* [EXTRACTED DATA]:
+--
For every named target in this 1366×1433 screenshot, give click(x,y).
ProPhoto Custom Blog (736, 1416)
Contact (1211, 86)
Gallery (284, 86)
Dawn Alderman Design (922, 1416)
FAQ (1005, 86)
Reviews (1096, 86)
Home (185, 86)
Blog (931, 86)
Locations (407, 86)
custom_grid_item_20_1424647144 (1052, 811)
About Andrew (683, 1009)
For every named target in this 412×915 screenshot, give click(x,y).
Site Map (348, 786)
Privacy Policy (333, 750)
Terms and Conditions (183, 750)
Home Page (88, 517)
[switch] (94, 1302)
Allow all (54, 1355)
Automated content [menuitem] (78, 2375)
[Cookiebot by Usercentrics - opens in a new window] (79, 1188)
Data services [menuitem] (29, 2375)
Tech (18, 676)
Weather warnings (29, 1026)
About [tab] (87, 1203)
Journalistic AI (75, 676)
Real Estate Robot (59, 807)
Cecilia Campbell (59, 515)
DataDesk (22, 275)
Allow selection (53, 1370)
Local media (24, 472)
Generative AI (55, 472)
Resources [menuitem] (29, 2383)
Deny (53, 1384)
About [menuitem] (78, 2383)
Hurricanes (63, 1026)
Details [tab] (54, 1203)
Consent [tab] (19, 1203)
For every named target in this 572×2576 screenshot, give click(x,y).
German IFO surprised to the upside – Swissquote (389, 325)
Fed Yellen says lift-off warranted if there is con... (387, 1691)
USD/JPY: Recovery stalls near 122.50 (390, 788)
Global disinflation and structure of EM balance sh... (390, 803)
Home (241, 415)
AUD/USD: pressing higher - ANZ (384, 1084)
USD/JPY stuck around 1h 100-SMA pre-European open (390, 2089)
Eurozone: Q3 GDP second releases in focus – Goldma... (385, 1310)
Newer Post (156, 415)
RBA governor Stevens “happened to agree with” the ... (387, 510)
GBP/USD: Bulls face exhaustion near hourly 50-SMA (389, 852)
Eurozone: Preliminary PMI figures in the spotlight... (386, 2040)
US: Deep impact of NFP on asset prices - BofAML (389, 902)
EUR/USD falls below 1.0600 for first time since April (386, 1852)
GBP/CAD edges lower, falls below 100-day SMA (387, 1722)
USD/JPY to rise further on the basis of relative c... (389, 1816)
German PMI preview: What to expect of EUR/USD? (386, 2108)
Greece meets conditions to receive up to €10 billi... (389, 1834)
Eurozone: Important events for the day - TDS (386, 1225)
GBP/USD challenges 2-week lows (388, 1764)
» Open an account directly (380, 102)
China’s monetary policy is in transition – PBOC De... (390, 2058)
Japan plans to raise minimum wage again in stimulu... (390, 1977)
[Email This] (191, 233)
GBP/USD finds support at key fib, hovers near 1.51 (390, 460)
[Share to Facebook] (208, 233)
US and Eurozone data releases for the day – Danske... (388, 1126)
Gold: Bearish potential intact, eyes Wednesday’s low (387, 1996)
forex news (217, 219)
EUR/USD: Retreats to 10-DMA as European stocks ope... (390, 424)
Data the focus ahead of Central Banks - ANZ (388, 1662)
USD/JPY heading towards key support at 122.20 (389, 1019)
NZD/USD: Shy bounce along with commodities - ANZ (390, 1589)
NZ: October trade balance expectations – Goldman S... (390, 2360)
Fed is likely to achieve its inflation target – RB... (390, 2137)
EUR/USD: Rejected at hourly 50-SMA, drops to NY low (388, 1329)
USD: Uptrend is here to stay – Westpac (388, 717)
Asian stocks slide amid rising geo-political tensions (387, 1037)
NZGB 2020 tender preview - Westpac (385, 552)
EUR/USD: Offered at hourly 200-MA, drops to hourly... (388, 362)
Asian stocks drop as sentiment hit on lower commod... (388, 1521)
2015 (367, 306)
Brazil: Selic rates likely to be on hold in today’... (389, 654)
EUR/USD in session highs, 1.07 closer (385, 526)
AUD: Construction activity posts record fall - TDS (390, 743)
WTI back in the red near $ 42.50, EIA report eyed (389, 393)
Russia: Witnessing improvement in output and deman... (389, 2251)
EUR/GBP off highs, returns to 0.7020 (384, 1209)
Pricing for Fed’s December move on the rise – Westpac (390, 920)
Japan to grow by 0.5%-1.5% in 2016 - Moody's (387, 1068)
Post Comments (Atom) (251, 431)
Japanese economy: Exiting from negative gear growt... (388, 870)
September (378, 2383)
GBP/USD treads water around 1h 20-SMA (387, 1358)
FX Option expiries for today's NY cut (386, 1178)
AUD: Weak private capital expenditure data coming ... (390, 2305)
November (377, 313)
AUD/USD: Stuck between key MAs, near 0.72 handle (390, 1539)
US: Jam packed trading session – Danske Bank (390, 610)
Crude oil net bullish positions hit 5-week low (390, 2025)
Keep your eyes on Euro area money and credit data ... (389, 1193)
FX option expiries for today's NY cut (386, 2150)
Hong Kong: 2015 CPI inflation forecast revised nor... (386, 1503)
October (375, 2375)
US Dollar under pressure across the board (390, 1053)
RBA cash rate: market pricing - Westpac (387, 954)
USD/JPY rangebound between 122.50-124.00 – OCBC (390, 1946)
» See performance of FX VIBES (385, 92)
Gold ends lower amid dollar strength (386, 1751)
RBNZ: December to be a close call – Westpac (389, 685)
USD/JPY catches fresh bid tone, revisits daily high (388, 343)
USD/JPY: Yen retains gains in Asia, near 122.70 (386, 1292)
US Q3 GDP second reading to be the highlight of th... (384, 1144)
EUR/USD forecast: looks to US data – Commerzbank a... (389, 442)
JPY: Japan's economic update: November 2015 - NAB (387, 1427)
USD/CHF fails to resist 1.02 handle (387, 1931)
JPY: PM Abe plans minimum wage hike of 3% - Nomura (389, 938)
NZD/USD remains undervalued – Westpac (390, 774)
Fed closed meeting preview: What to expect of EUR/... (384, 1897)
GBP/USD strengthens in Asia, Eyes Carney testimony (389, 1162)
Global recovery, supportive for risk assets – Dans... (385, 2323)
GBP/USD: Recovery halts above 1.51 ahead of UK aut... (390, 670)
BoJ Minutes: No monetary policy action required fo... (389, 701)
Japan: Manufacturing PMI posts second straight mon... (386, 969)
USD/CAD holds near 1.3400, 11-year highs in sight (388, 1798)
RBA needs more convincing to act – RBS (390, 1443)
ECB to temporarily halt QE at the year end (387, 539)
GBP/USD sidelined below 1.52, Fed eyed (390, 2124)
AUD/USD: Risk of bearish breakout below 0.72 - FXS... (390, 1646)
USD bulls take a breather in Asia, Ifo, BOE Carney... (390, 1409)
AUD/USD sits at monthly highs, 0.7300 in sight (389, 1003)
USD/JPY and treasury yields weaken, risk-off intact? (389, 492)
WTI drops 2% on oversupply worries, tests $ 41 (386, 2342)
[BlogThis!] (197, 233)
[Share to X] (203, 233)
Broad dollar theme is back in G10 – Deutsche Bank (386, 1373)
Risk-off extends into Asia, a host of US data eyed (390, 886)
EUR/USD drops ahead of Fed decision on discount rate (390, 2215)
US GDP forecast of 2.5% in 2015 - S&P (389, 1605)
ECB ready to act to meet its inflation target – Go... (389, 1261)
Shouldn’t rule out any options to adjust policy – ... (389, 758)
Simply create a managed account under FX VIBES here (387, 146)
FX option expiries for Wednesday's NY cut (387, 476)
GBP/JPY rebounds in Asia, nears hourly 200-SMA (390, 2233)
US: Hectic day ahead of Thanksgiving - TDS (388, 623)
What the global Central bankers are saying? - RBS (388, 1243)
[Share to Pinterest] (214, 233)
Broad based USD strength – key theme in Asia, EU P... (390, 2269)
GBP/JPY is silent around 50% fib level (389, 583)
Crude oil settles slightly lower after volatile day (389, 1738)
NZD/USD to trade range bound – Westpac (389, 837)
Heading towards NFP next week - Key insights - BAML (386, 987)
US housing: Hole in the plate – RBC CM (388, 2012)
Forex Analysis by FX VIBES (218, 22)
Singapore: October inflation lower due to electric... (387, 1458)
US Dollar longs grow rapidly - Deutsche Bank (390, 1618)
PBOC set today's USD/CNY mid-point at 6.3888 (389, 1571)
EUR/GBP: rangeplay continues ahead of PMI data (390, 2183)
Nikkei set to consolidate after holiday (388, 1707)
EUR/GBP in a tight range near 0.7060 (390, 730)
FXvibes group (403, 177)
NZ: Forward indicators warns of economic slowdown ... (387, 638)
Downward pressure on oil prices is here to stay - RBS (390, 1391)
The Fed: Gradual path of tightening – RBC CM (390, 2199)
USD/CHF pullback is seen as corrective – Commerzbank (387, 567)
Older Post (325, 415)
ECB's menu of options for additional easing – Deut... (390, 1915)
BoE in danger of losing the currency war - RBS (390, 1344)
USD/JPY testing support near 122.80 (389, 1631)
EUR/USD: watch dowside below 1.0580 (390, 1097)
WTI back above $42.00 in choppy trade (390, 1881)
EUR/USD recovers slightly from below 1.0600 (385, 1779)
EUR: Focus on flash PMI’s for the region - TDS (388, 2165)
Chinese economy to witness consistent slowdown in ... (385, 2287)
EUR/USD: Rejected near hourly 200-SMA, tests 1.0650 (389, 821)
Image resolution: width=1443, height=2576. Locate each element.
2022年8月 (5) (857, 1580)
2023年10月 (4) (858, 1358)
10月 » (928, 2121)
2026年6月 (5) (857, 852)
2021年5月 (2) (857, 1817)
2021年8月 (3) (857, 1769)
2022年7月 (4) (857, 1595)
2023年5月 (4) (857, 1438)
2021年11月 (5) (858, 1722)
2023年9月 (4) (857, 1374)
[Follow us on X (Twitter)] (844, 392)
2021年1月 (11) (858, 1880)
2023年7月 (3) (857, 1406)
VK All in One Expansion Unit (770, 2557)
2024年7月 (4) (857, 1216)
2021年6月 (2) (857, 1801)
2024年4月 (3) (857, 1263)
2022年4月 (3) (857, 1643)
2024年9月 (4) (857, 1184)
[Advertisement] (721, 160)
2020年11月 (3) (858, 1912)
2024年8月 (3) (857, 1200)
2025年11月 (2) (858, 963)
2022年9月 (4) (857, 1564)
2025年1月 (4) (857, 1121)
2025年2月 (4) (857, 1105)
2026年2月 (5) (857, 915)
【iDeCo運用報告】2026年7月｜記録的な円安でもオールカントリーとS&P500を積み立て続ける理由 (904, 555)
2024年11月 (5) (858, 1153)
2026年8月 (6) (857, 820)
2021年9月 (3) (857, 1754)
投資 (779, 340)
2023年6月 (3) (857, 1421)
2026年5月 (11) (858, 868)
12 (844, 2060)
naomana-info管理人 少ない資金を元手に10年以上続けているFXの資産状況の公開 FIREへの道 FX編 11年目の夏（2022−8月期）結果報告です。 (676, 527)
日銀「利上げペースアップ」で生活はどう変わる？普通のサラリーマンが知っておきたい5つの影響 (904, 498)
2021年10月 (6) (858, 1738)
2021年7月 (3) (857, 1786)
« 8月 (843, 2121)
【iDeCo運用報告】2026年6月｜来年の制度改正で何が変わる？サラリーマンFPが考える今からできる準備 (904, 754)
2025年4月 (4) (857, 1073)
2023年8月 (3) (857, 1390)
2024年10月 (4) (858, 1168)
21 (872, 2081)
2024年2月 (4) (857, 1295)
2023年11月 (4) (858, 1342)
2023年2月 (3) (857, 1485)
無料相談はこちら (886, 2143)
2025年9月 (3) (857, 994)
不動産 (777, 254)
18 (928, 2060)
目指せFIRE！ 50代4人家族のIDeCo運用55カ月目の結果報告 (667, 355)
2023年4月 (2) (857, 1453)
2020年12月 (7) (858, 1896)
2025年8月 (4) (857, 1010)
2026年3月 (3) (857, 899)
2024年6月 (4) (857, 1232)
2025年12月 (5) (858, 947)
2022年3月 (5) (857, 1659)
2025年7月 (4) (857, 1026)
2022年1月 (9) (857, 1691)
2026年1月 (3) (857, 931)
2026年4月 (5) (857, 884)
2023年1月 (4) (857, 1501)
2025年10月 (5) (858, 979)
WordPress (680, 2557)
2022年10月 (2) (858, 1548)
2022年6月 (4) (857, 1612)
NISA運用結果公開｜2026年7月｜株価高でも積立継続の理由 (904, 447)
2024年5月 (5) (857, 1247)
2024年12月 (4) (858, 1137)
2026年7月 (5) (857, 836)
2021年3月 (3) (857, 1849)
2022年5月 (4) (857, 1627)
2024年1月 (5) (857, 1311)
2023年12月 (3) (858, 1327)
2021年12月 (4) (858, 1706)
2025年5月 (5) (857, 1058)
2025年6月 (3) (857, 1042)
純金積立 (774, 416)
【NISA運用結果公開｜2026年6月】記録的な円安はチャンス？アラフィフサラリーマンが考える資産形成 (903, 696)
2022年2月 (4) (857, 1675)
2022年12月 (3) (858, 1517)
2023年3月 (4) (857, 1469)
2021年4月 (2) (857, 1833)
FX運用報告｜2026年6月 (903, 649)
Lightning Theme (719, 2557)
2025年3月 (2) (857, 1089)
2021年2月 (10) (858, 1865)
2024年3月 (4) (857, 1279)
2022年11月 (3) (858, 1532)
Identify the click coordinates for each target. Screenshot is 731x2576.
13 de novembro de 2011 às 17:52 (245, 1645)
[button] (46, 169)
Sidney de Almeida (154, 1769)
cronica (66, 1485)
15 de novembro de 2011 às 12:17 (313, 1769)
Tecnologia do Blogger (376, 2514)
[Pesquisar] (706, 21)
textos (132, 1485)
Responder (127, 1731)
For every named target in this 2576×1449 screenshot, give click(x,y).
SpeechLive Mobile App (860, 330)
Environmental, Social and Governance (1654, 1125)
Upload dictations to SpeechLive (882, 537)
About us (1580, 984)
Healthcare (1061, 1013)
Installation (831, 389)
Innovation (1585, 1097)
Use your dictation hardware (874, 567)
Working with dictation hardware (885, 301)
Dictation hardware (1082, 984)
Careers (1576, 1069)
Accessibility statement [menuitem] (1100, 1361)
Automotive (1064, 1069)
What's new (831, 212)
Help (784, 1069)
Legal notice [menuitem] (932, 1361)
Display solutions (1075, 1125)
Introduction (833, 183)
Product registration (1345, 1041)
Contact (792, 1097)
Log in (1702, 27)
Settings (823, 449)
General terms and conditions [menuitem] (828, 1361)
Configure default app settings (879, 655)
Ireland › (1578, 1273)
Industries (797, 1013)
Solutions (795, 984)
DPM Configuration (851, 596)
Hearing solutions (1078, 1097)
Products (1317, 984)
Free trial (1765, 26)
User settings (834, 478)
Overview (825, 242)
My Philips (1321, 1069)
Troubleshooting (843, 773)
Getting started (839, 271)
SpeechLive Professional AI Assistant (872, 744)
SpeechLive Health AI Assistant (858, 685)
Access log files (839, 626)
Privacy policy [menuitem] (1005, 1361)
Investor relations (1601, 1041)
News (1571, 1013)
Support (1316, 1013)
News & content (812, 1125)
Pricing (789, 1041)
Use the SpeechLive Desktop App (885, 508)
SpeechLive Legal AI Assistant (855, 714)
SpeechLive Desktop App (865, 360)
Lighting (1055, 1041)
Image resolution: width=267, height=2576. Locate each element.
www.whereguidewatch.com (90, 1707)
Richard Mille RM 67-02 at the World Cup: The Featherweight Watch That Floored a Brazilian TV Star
+--
* [PROBLEM REQUIREMENTS]:
In the records above, the line with "Brazil: Selic rates" marks the start and the line with "Keep your eyes" marks the end; copy that stretch exactly, both lines included, and nothing else.

* [EXERCISE ANSWER]:
Brazil: Selic rates likely to be on hold in today’... (389, 654)
EUR/USD in session highs, 1.07 closer (385, 526)
AUD: Construction activity posts record fall - TDS (390, 743)
WTI back in the red near $ 42.50, EIA report eyed (389, 393)
Russia: Witnessing improvement in output and deman... (389, 2251)
EUR/GBP off highs, returns to 0.7020 (384, 1209)
Pricing for Fed’s December move on the rise – Westpac (390, 920)
Japan to grow by 0.5%-1.5% in 2016 - Moody's (387, 1068)
Post Comments (Atom) (251, 431)
Japanese economy: Exiting from negative gear growt... (388, 870)
September (378, 2383)
GBP/USD treads water around 1h 20-SMA (387, 1358)
FX Option expiries for today's NY cut (386, 1178)
AUD: Weak private capital expenditure data coming ... (390, 2305)
November (377, 313)
AUD/USD: Stuck between key MAs, near 0.72 handle (390, 1539)
US: Jam packed trading session – Danske Bank (390, 610)
Crude oil net bullish positions hit 5-week low (390, 2025)
Keep your eyes on Euro area money and credit data ... (389, 1193)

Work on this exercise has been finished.